You could create an array like this,
var colors {}
colors["#FFF"] = "white";
colors["#000"] = "black";
Or perhaps use an array of empty functions,
function color(name, hex /* ... other properties */ ) { }
var colors {
color1: color("white", "#FFF");
color2: color("black", "#000");
}
Then these colors can be accessed by
color1.name
or
color1.hex
Although, because you should use a specific 'key' value for each object in storage, perhaps that is a better way to go.
For instance,
function save_color() {
var white = "#FFF";
//key value callback
chrome.storage.sync.set({"white": white}, function() {
console.log("The value stored was: " + white);
});
}
Or, for multiple colors
function save_colors() {
var white = "#FFF";
var black = "#000";
chrome.storage.sync.set([{"white": white}, {"black": black}], function() {
console.log("The values stored are: " + white + " and " + black);
});
}
I think that may work, i haven't tried storing multiple objects using one api call before, but you should get the point. A good way to implement this may be to have an empty array that gets added to every time the user finds a color they would like to add, then periodically the extension can push the data to sync.
Once you have done a ton of testing and your sync storage is cluttered, keep track of the keys you used during development and remember to run a batch data removal. It would look something like this:
function clear_data() {
var keys = { "white", "black" };
chrome.storage.sync.remove(keys, function() {
for(var i = 0; i < keys.length; i++)
console.log("Removed Data for Key: " + key[i]);
});
}
By the way, to retrieve the value stored in sync,
function load_color() {
var color = "white";
//key callback
chrome.storage.sync.get(color, function(val) {
console.log("The value returned was: " + val);
});
}
I was unsure about this as well, so I made a small example.
manifest.json:
{
"manifest_version": 2,
"name": "Test",
"description": "Test.",
"version": "1.0",
"permissions": [
"storage"
],
"content_scripts": [
{
"matches": ["https://www.google.com/*"],
"js": ["content-script.js"]
}
]
}
content-script.js:
console.log("content script loaded")
function modifyObject() {
chrome.storage.sync.get(null, function(storageData3) {
storageData3.object.property2 = false;
chrome.storage.sync.set(storageData3, function() {
chrome.storage.sync.get(null, function(storageData4) {
console.log("after setting *only* object: " + JSON.stringify(storageData4));
});
});
});
}
// Dumb attempt at setting only property2 of "object"; will add a new top level object "property2".

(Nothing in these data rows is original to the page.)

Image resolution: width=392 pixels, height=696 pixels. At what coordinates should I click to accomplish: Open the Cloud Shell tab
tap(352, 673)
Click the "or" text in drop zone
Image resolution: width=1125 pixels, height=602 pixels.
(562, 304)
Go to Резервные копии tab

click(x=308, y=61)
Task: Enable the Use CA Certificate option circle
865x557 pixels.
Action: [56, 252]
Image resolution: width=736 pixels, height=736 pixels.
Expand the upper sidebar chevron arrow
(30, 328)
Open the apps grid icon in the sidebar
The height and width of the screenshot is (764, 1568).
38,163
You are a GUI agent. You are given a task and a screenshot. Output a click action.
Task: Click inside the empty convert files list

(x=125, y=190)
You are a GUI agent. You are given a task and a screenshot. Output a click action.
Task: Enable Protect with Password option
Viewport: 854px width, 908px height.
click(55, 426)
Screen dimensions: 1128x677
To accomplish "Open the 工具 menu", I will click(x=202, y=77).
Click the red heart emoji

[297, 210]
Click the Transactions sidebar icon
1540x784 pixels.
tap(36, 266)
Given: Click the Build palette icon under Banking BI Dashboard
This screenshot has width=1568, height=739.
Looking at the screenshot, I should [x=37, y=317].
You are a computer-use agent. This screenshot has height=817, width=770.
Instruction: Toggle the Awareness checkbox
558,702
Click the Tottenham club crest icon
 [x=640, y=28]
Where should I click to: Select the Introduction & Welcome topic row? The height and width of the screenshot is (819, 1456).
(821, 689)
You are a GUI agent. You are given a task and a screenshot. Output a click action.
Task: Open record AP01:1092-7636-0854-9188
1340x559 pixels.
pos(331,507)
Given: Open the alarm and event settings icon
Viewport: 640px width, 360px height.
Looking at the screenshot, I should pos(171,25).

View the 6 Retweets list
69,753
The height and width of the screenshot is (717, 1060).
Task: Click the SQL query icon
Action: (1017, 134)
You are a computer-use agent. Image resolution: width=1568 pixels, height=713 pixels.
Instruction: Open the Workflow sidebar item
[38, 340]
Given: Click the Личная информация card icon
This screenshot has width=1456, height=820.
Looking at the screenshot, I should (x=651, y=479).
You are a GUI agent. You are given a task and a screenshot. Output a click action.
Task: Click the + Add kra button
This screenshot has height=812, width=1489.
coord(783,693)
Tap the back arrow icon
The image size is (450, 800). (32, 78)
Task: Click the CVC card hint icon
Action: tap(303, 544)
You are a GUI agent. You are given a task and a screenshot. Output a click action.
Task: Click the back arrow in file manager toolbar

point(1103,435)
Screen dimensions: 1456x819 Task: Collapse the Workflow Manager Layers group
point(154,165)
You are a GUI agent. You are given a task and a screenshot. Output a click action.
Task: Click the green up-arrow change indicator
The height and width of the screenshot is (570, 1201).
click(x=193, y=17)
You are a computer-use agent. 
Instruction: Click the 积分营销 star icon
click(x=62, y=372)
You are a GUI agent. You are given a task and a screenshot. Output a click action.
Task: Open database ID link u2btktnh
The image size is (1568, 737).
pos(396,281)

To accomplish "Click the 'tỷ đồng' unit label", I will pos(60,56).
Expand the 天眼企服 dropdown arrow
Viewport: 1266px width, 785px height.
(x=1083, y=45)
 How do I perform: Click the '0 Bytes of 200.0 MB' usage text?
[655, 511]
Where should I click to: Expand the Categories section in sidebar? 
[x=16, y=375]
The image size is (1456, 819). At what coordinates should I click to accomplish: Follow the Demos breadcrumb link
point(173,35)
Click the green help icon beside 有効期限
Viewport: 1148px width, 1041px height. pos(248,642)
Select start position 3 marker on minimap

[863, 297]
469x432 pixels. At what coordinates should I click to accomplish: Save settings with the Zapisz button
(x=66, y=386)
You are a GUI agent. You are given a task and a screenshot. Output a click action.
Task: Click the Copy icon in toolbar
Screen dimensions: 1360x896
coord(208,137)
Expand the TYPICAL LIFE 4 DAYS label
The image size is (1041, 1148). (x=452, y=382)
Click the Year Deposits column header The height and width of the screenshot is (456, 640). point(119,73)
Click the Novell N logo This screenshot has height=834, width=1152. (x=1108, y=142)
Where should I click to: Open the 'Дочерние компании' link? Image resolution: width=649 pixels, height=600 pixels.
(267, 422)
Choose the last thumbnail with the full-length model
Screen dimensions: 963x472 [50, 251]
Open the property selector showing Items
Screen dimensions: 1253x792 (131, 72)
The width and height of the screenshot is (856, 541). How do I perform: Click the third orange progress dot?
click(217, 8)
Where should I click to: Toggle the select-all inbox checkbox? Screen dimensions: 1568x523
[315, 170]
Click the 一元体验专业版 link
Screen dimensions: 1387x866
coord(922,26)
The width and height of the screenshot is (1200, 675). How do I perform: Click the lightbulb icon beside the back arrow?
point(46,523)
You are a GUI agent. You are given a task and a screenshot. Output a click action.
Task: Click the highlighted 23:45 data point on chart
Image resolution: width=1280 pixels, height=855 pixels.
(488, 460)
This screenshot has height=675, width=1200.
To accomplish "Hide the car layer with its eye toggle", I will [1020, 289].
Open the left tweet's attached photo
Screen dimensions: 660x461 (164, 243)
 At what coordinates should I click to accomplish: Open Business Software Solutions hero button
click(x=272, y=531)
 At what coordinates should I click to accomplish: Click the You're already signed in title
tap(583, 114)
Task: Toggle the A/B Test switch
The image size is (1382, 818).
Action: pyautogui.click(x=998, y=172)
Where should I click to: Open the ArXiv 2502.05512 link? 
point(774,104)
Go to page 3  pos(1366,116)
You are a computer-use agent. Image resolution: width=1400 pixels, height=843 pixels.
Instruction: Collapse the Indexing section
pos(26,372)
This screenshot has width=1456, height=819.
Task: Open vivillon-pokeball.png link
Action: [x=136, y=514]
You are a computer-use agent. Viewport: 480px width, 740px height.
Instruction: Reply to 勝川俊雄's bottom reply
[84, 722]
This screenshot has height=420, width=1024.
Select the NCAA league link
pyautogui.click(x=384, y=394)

function attemptToModifyProperty2() {
var toSave = { "property2": false };
chrome.storage.sync.set(toSave, function() {
chrome.storage.sync.get(null, function(storageData2) {
console.log("after attemping to set *only* property2: " + JSON.stringify(storageData2));
modifyObject();
});
});
}
function addArray() {
var toSave = { "array": [1, 2, 3] };
chrome.storage.sync.set(toSave, function() {
chrome.storage.sync.get(null, function(storageData1) {
console.log("after setting *only* array: " + JSON.stringify(storageData1));
attemptToModifyProperty2();
});
});
}
function addObject() {
var toSave = { "object": { "property1": true, "property2": true } };
chrome.storage.sync.set(toSave, function() {
chrome.storage.sync.get(null, function(storageData) {
console.log("after setting *only* object: " + JSON.stringify(storageData));
addArray();
});
});
}
chrome.storage.sync.clear();
addObject();
If you go to google.com (and log in, or change the matches in manifest.json to http), and then open the console, you'll see this output:
content script loaded
content-script.js:42 after setting *only* object: {"object":{"property1":true,"property2":true}}
content-script.js:31 after setting *only* array: {"array":[1,2,3],"object":{"property1":true,"property2":true}}
content-script.js:20 after attemping to set *only* property2: {"array":[1,2,3],"object":{"property1":true,"property2":true},"property2":false}
content-script.js:9 after setting *only* object: {"array":[1,2,3],"object":{"property1":true,"property2":false},"property2":false}
My conclusions from this were that it's only possible to set top-level objects. Even if you want to change only one property that is nested deeply within a top-level object, you will have to pass the entire object to set().